# AIM
Rescale everything from the start of the listing down to the line containing "pos(1041,261)", reproducing those lines with requests included, leaving out the pictures, and multiplying only the click coordinates in the answers by 1.6, rounded to whole numbers with halves rounded up. Leave the requests and their screenshot sizes unchanged.

# LISTED RECORDS
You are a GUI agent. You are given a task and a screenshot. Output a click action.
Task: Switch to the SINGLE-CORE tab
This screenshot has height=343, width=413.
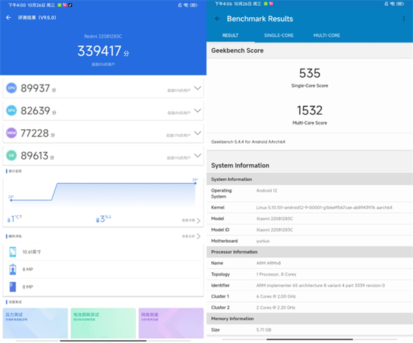[277, 35]
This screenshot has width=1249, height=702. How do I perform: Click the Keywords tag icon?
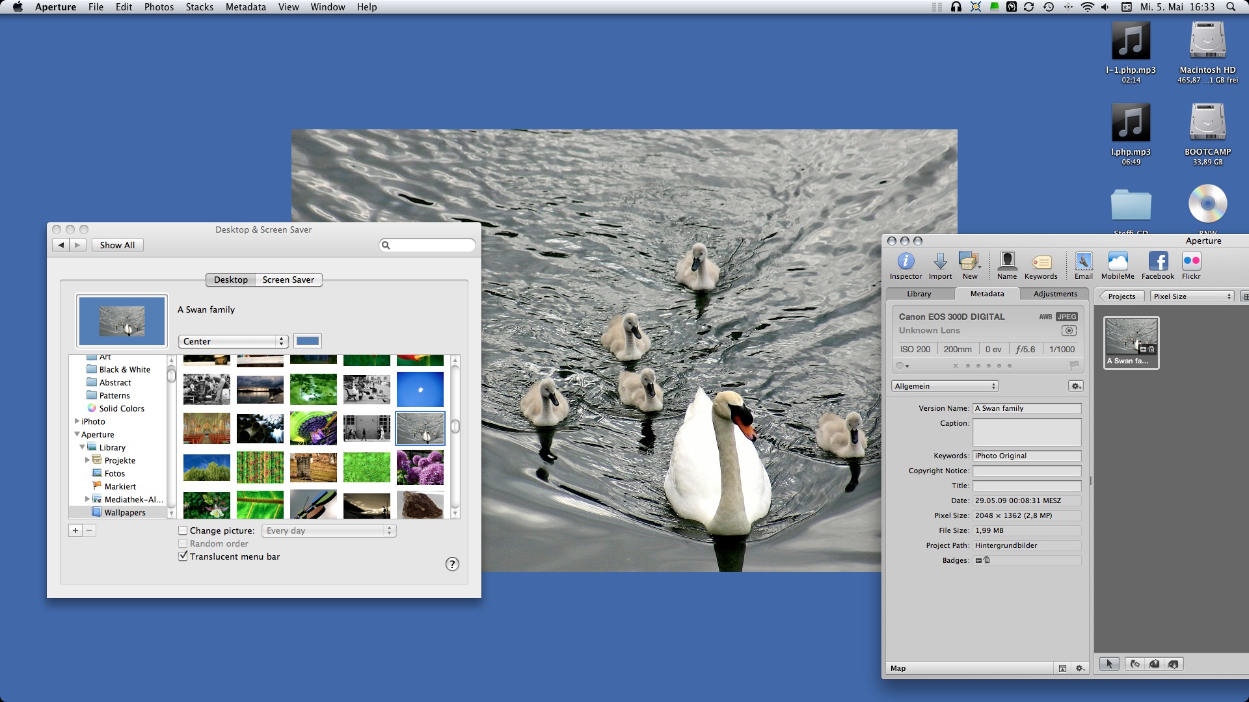pos(1041,261)
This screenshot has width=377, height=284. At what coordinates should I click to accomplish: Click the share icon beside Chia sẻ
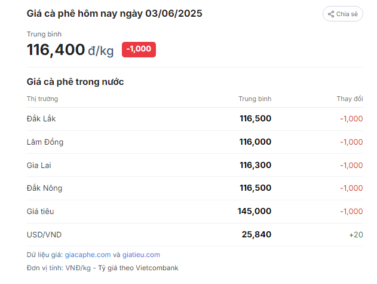[x=331, y=14]
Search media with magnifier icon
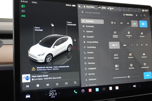This screenshot has width=152, height=101. 75,83

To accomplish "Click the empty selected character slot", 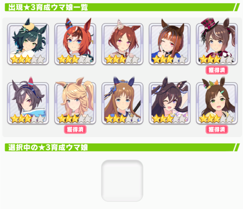I will [x=122, y=181].

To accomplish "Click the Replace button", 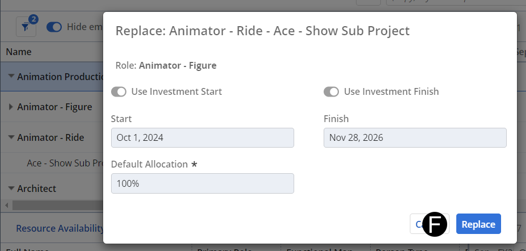I will 478,224.
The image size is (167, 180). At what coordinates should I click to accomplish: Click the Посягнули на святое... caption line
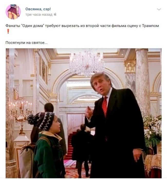(x=26, y=43)
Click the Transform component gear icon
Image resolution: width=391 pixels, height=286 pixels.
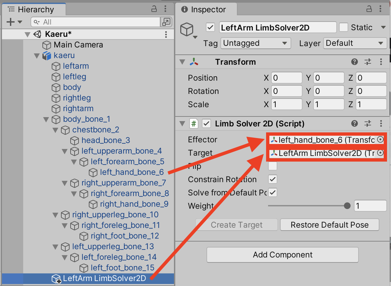[381, 62]
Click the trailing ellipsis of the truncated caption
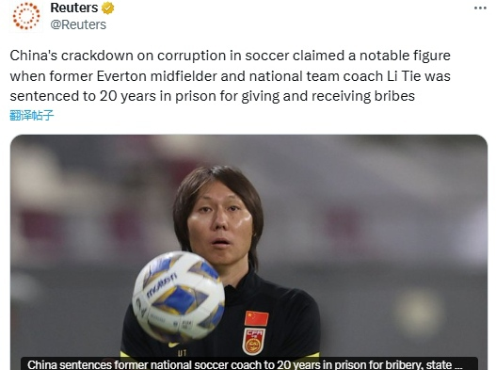This screenshot has width=496, height=370. [459, 365]
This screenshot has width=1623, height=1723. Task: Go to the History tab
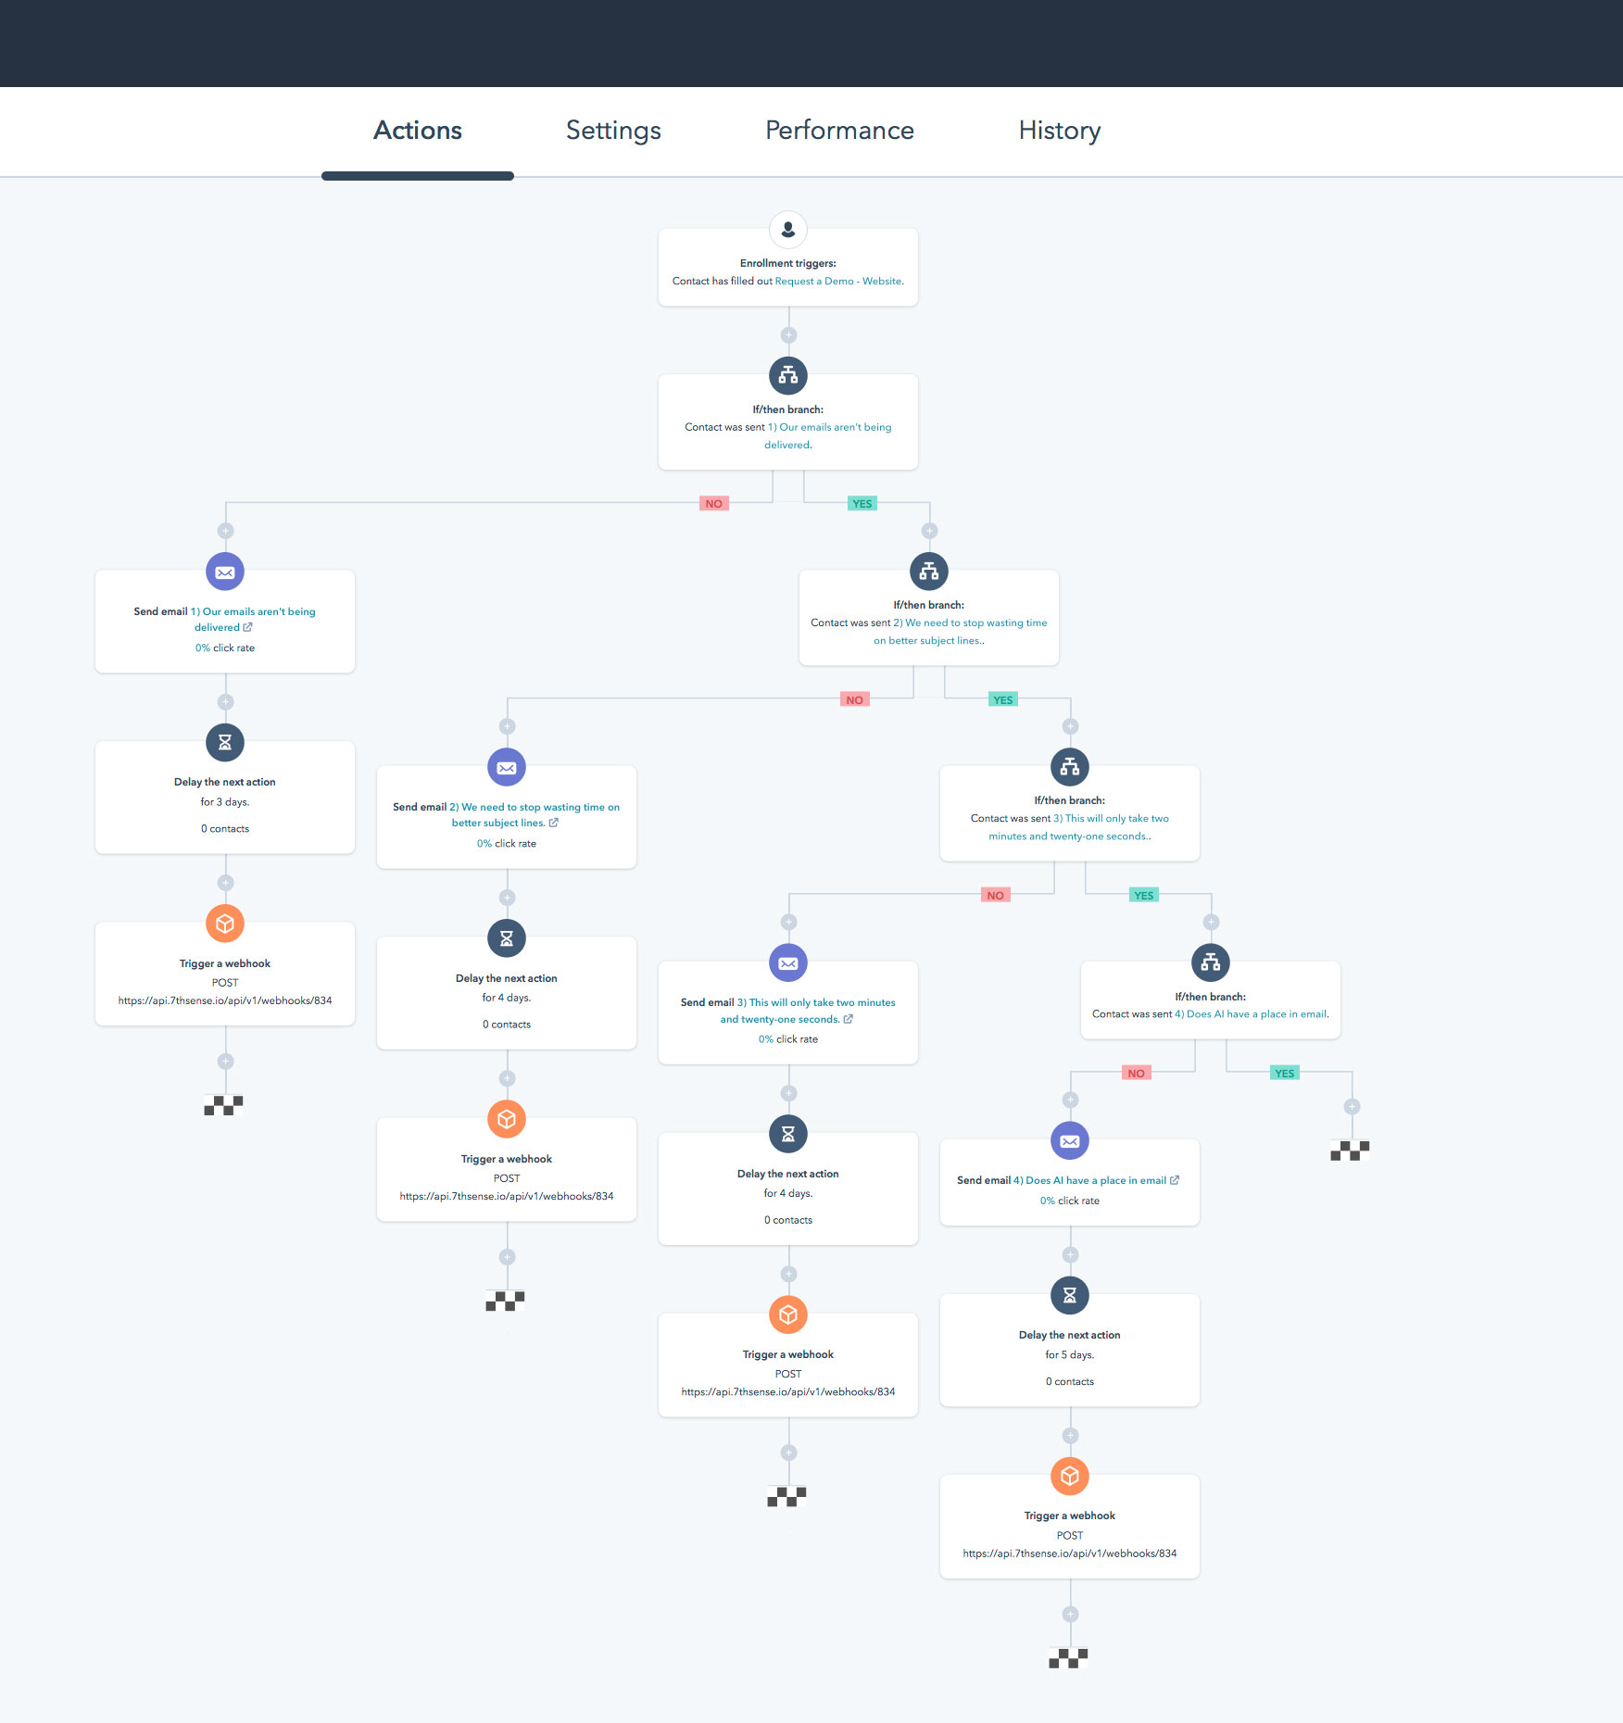[x=1059, y=131]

# THE REPLY
You are a GUI agent. You are given a task and a screenshot. Output a click action.
Task: Switch to the SINGLE-CORE tab
This screenshot has height=343, width=413.
[443, 56]
This screenshot has width=1249, height=702. How do I perform: Click the Keywords tag icon?
pos(1666,418)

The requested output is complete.